Every season can bring you to your knees, call you to accept what you can’t control and prod you to move your way through the challenges of ice and straight-line winds and flooding creeks that swallow up your rows of cabbage and chard. I’m not sure we understood that when we unpacked all of our things and set up house and land-keeping here twenty-five years ago. We came with a thick filter of romantic naivete and innocent respect for the wildness that surrounded us. Over time, we’ve come to listen more deeply to what the acres of old cornfields really want (to become wooded and brambly again), pay close attention as the land’s next chapter mingles with ours and try our best to stay out of her way, keeping our footprints light and loving. Life forms much smaller than we are humble us daily as we press our weight into their worlds on the way to our cars or when we’re kneeling to weed the garden. Their retaliatory bites and stings seem a small burden to bear when we consider the impact of our presence among them. Some mornings I don’t walk just so the spiders can have a shot at a decent breakfast. I’ll find some other less invasive way to pray my day into existence.
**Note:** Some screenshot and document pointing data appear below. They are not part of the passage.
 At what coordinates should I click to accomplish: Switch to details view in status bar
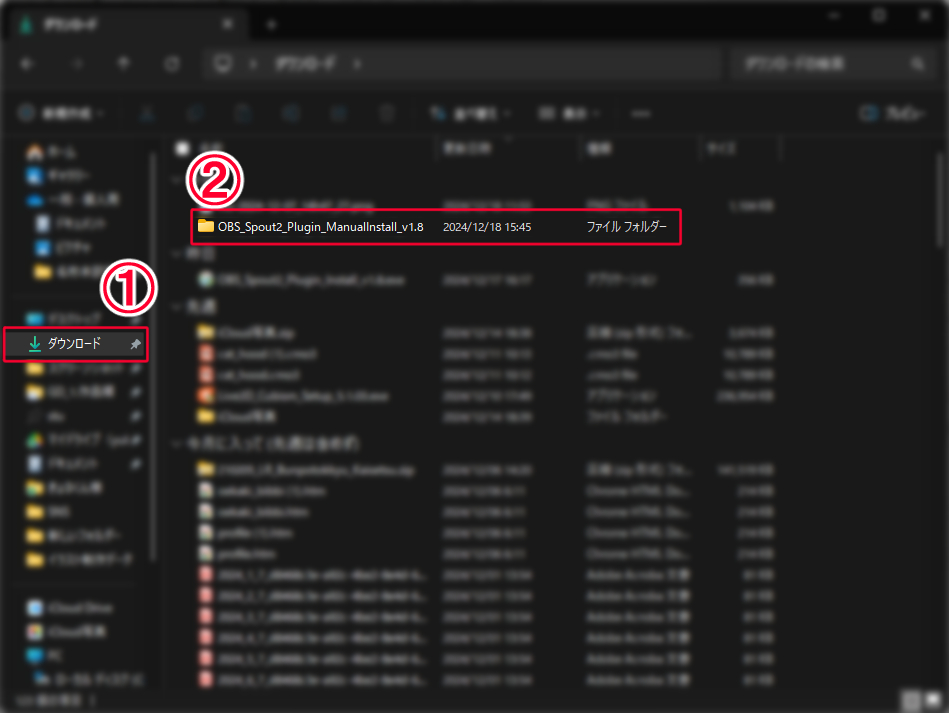[x=911, y=699]
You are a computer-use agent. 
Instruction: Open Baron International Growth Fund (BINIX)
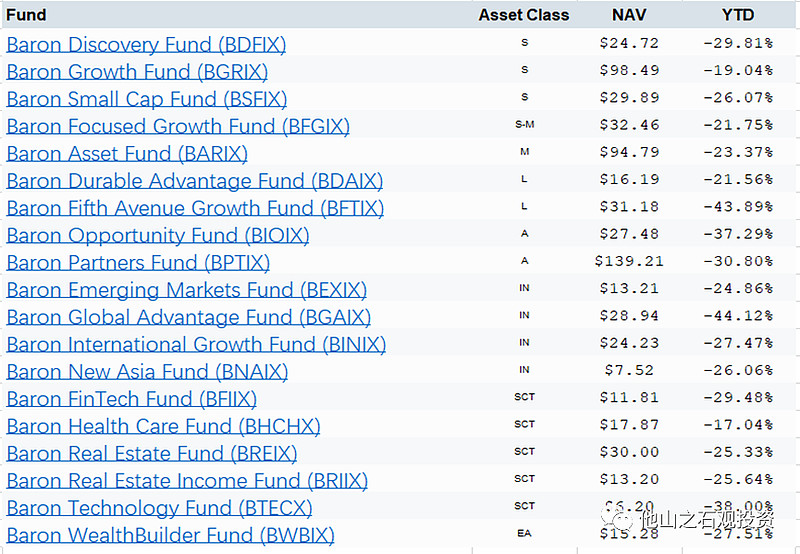tap(196, 344)
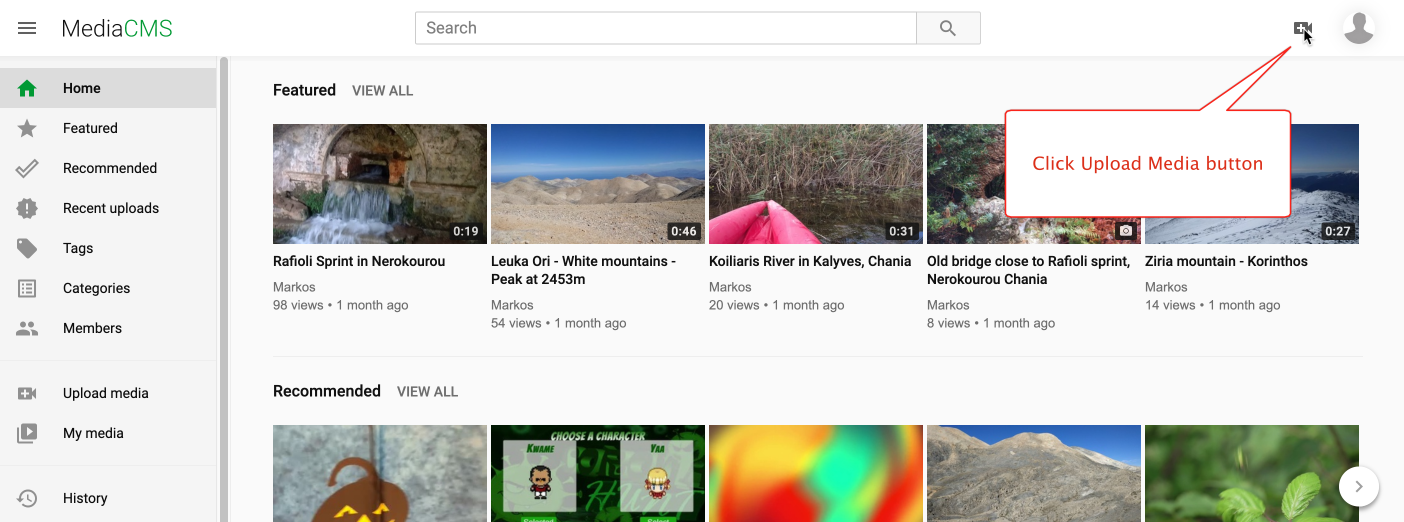Select Recommended in the sidebar

pyautogui.click(x=109, y=168)

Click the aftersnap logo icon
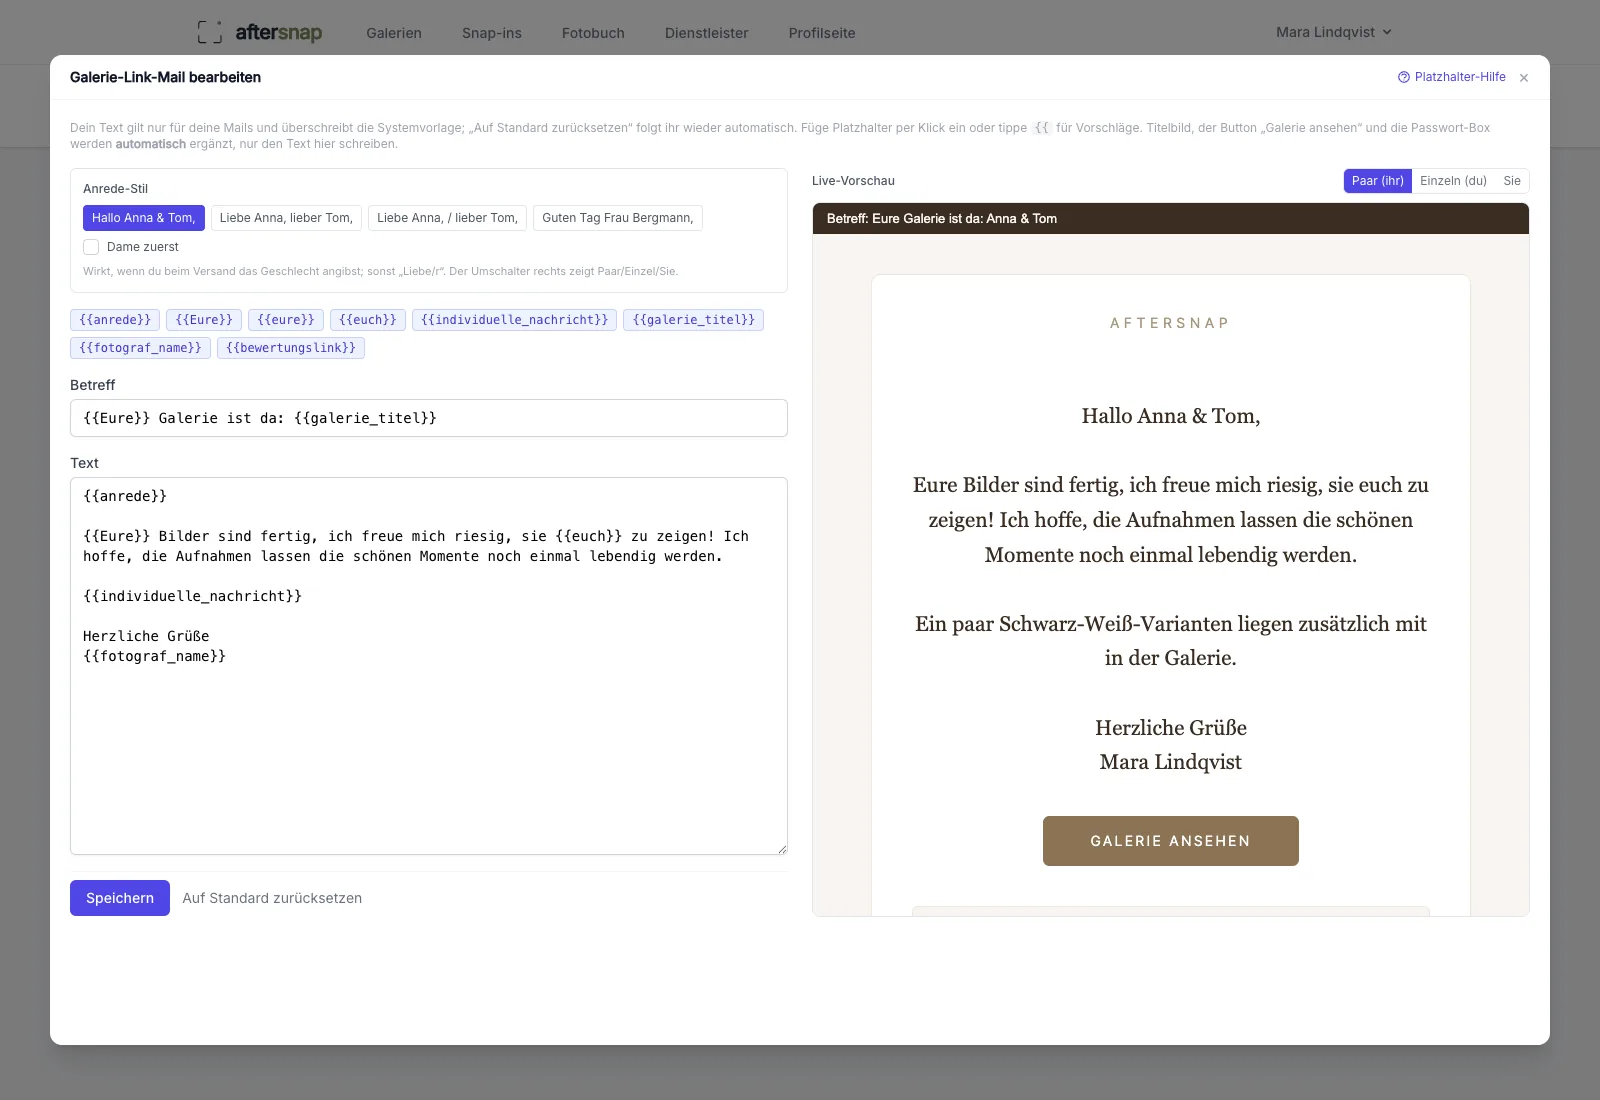point(210,32)
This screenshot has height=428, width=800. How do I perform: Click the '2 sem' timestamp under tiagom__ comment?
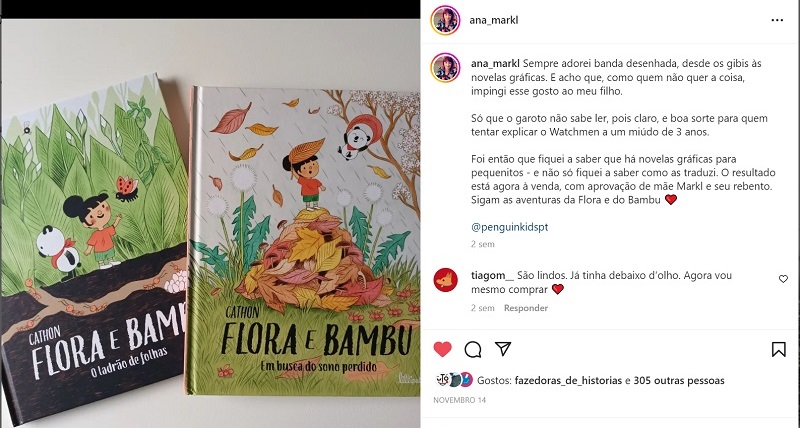coord(483,308)
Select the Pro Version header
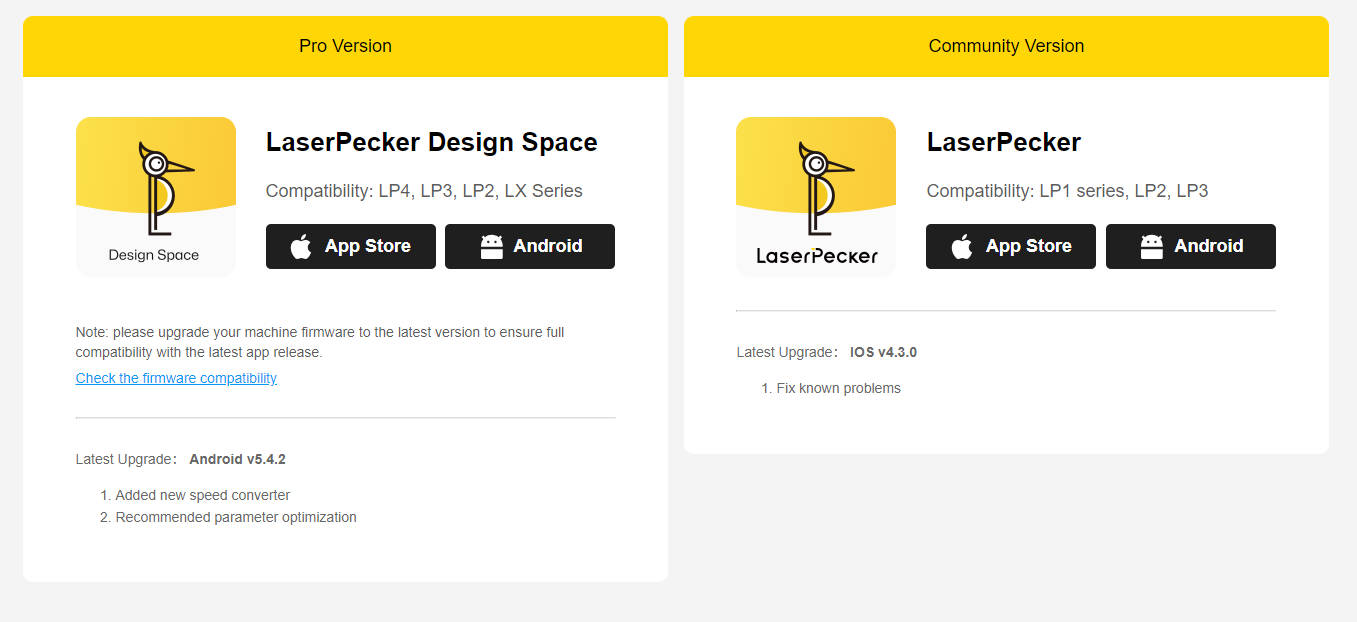1357x622 pixels. [x=345, y=46]
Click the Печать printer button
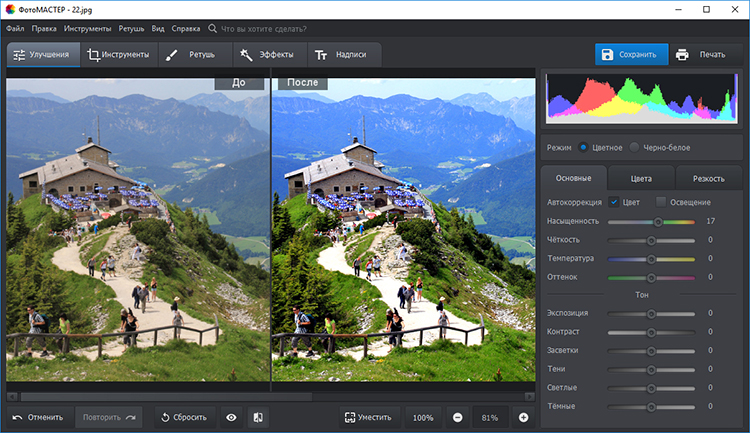 coord(700,55)
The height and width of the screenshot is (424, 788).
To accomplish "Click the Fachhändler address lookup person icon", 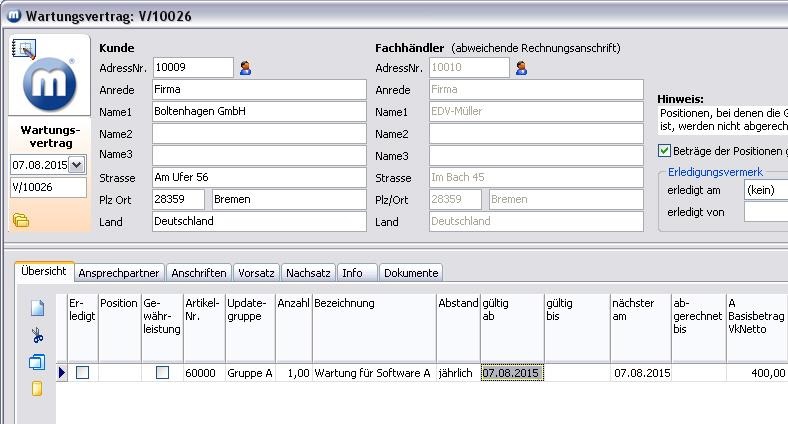I will (x=520, y=68).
Though I don’t scroll the weather apps as much anymore, I suspect this stretch of heat and humidity will pass and we’ll find ourselves hauling out the sweaters and boots again, keeping a watchful eye on the creek during the rainy weeks of early autumn. The cats will tuck in close as the air chills and we’ll eat more soup, letting the oven warm the kitchen while it bakes our homegrown potatoes to fluffy perfection.

Until then, I’ll remind myself that humidity is good for the skin and welcome the nudge to move more slowly through whatever remains of my summer life.